[Revisiting my September 5, 2022 post and The Red Dress Exhibit: For three days, ending September 11, the FirstOntario Performing Arts Center in St. Catherines, Ontario, Canada, was home to Celebration of Nations 2022, an annual festival honoring “the heritage, culture and achievements of First Nations, Inuit and Metis peoples of Turtle Island and beyond.” This year’s theme, “Honouring Our Matriarchs: Restoring The Balance,” was chosen as a reminder of the essential role women have played – and continue to play – in the survival and nurturing of Indigenous culture and traditions.

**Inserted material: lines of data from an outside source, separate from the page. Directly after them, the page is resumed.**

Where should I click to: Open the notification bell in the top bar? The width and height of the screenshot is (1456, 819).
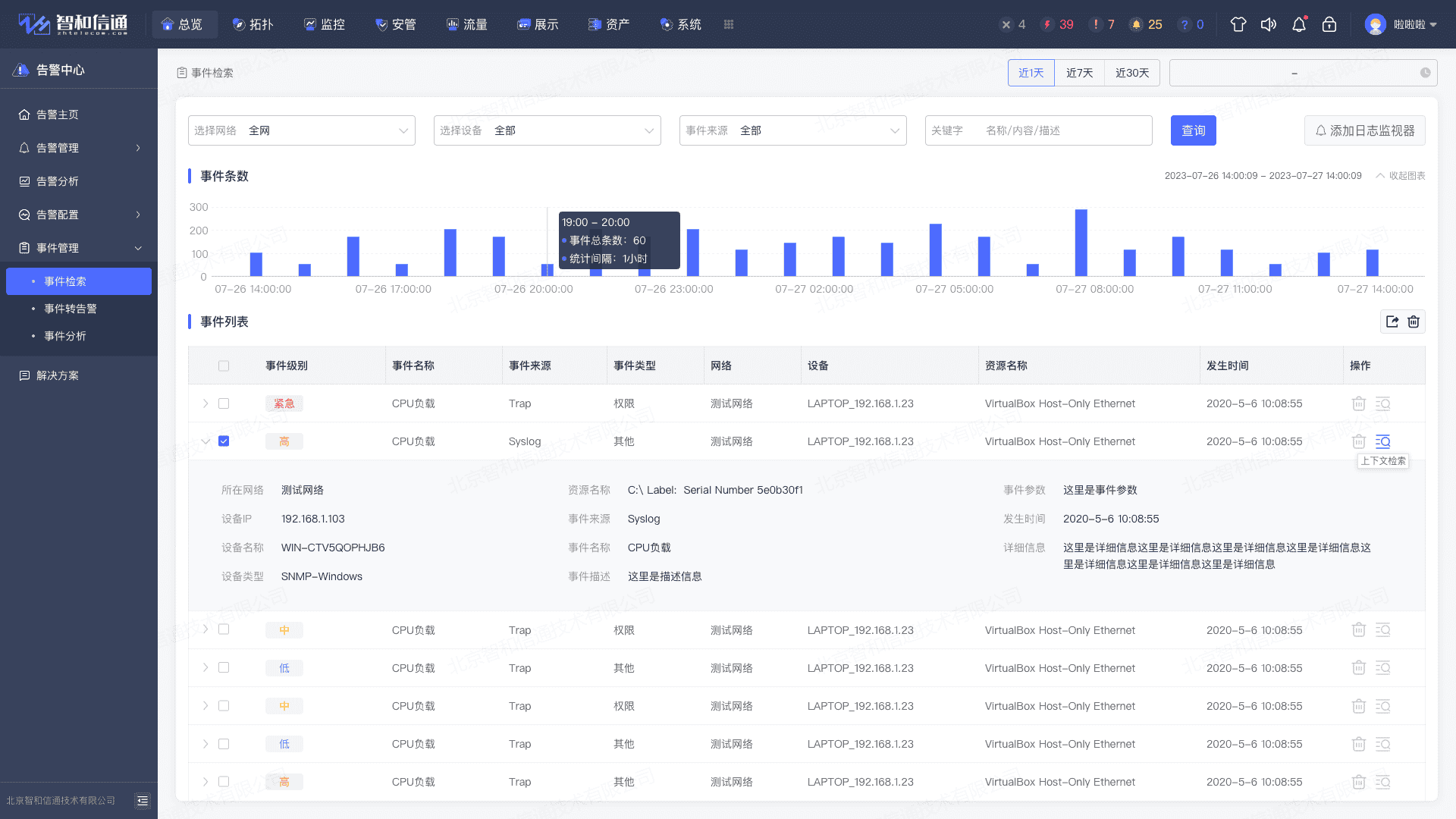click(x=1299, y=24)
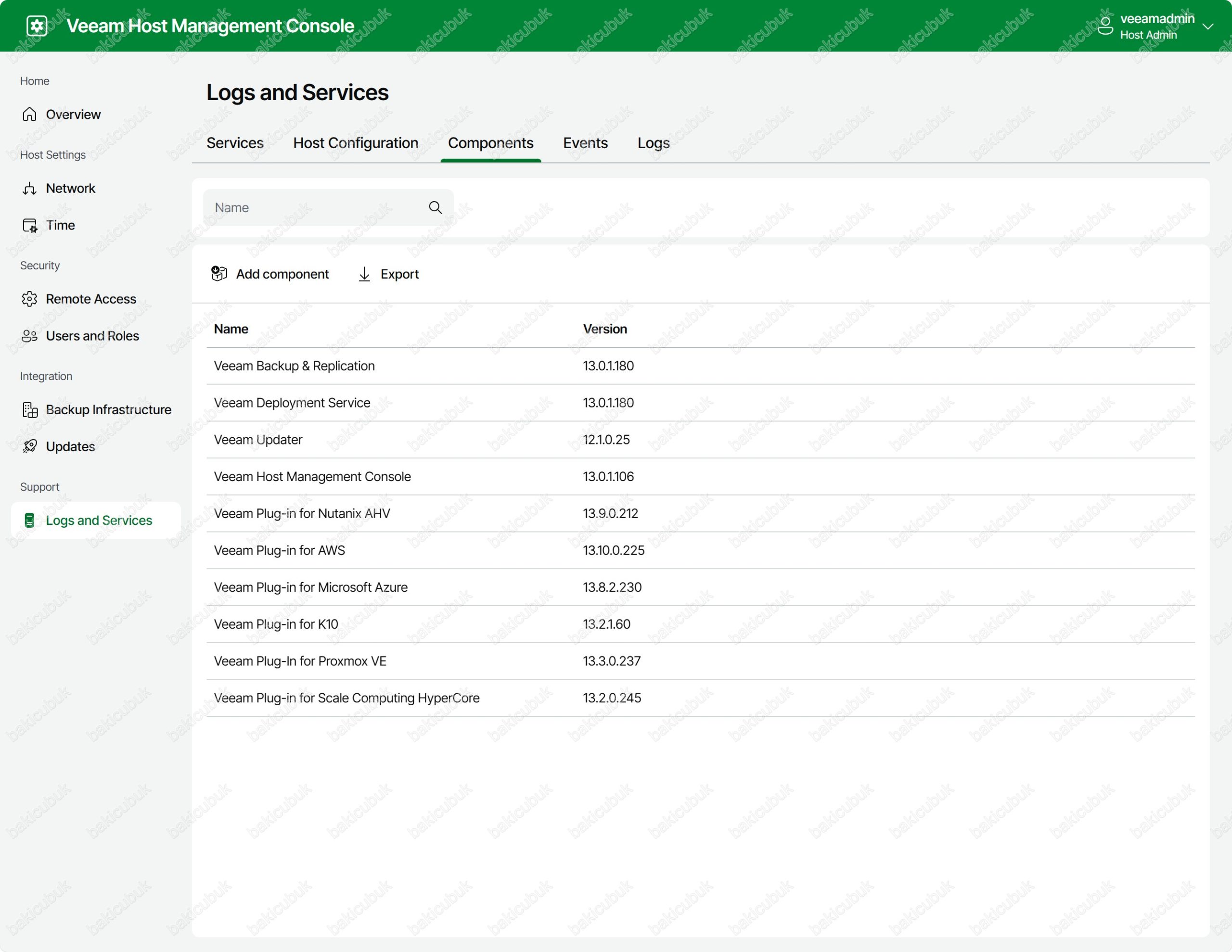Open Network settings via its icon
Viewport: 1232px width, 952px height.
pos(29,189)
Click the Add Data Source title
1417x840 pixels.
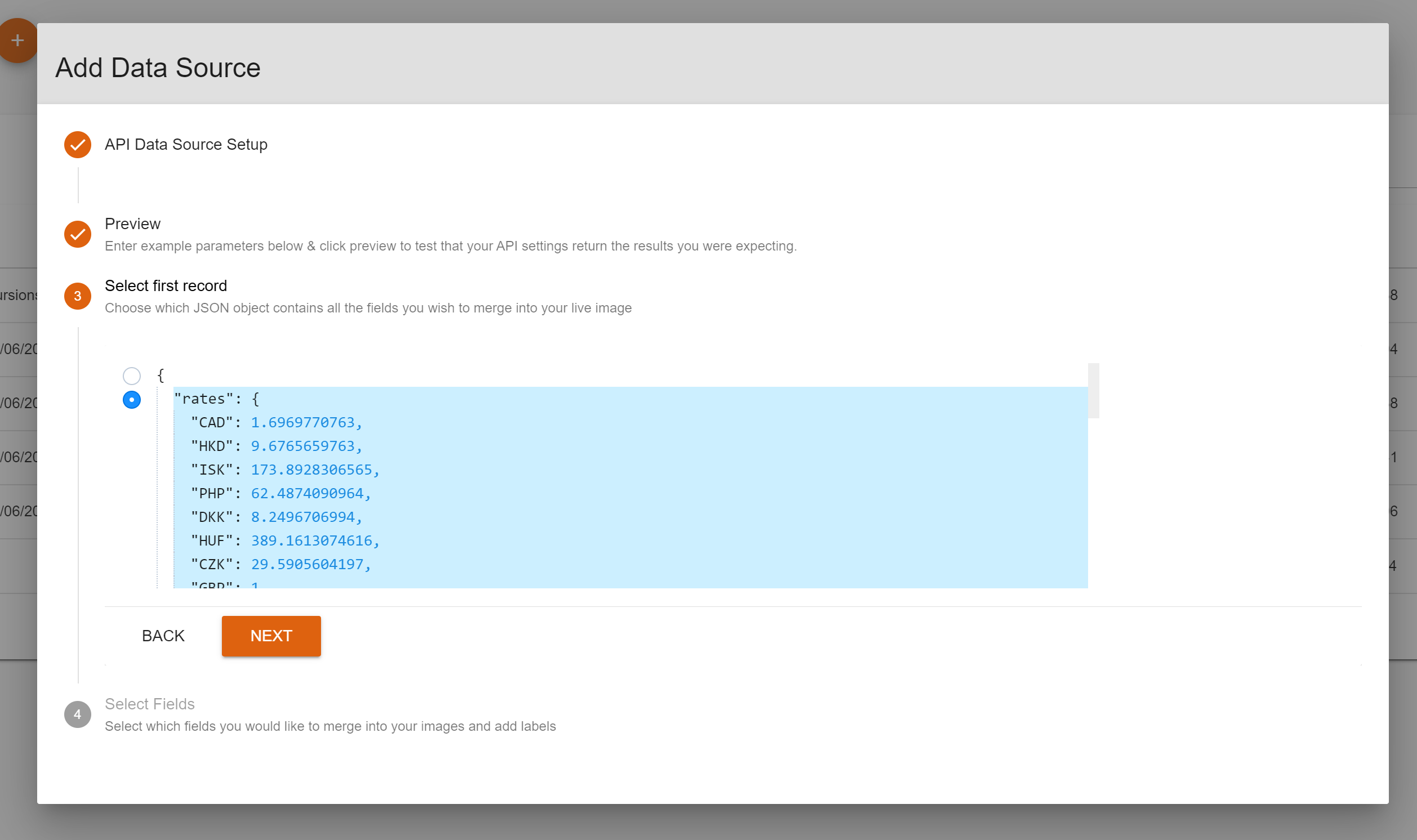click(158, 68)
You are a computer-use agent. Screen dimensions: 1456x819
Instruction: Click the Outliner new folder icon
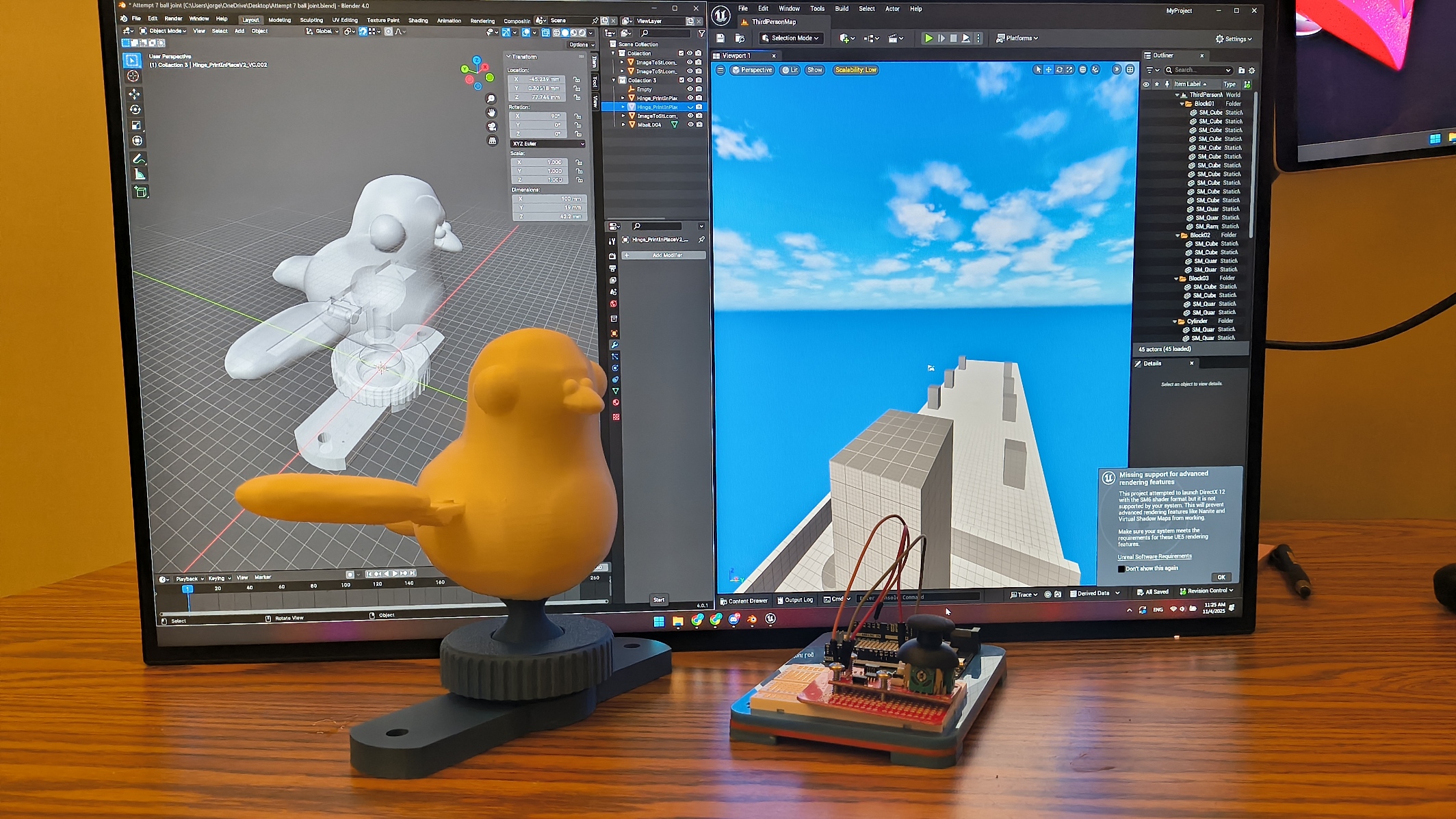click(1241, 70)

Under the leadership and inspiration of its Artistic Director, Michele-Elise Burnett, this multi-faceted program included a re-imagined presentation of The Red Dress Exhibit that I had visited just a week earlier under blue skies and amidst the trees and greenspace of ArtPark in Lewiston, NY. The Celebration of Nations’ presentation of the exhibit could hardly have been more dissimilar – indoors, encased within a dimly-lit second-floor theater, intentionally confined by black walls and drapes, and punctuated by solitary red dresses suspended from hangers and artificially illuminated from above.
“If Only These Dresses Could Tell Their Story” is the subtitle of both Red Dress exhibits. Aided by detailed narratives of the murdered and missing indigenous women, girls and two-spirit individuals, and enhanced by interpretative material, the thirteen empty dresses do, in fact, communicate profound and heartbreaking messages. While I found the outdoor setting – with living trees, verdant landscape, and flowing river – more conducive to a hopeful, forward-looking, and inspiring message, they both are intensely moving and evocative.
My original posting – displaying the dresses suspended from trees on a sun-drenched day at Lewiston’s ArtPark – will be supplemented below with the stark but poignantly beautiful images of the Red Dresses as viewed in the darkened and shadowy confines of FirstOntario PAC. Please feel free to comment on whether the two distinct settings speak to you in different ways, or, perhaps, if the silence of the Red Dresses overwhelms the “white noise” of their surroundings.]
On September 2, I visited ArtPark, in Lewiston, New York, to experience the first of a three-day program entitled “The Red Dress Exhibit.” The exhibit featured thirteen empty Red Dresses – each unique and stunning – created by 13 Indigenous Peoples from the Western New York and Niagara regions.
As explained by the exhibit’s producer, Michelle-Elise Burnett: “The exhibit is intended to increase awareness for the epidemic of the ongoing horrific systemic racial crimes targeting Indigenous women and girls; to remember the lost lives of the victims; to teach; to give Indigenous women a voice; to inspire a new cross-cultural generation based on inclusivity, compassion, love; and, to collectively offer the MMIWG our love, gratitude create a safe, nurturing and welcoming environment for Indigenous Peoples.”
To help place the horrors of this bi-national scandal into perspective, consider the following statistics compiled by Kenny Lee Lewis (a member of the Steve Miller Band for over 40 years), one of the musicians who performed on September 2:
A preliminary study by Canadian police found that indigenous women — 4 percent of Canada’s female population — made up nearly 25 percent of its female homicide victims in 2012.
A 2016 study by the National Institute of Justice (NIJ) found that more than four in five American Indian and Alaska Native women (84.3 percent) have experienced violence in their lifetime, including 56.1 percent who have experienced sexual violence.
In the year leading up to the study, 39.8 percent of American Indian and Alaska Native women had experienced violence, including 14.4 percent who had experienced sexual violence.
Overall, more than 1.5 million American Indian and Alaska Native women have experienced violence in their lifetime.
I fear that any attempt by me to provide a narrative regarding the 13 Red dresses will do a disservice to the individual MMIWG, their families, and their communities. So – with minimal descriptions – I will let the images speak for themselves (and apologize for not having pictures of each of the beautiful and provocative dresses).
[Michelle-Elise Burnett (on the left) holds the dress prepared by domestic violence survivor Mary Annette Clause while Mary is interviewed by WKBW reporter Krizia Williams, broadcast 09-02-2022.]
And it’s back side:
[“Never Give Up!”]
[If I recall correctly, the sunflowers symbolize the source of light, and the ghostly handprints represent the unborn children of MMIWG.]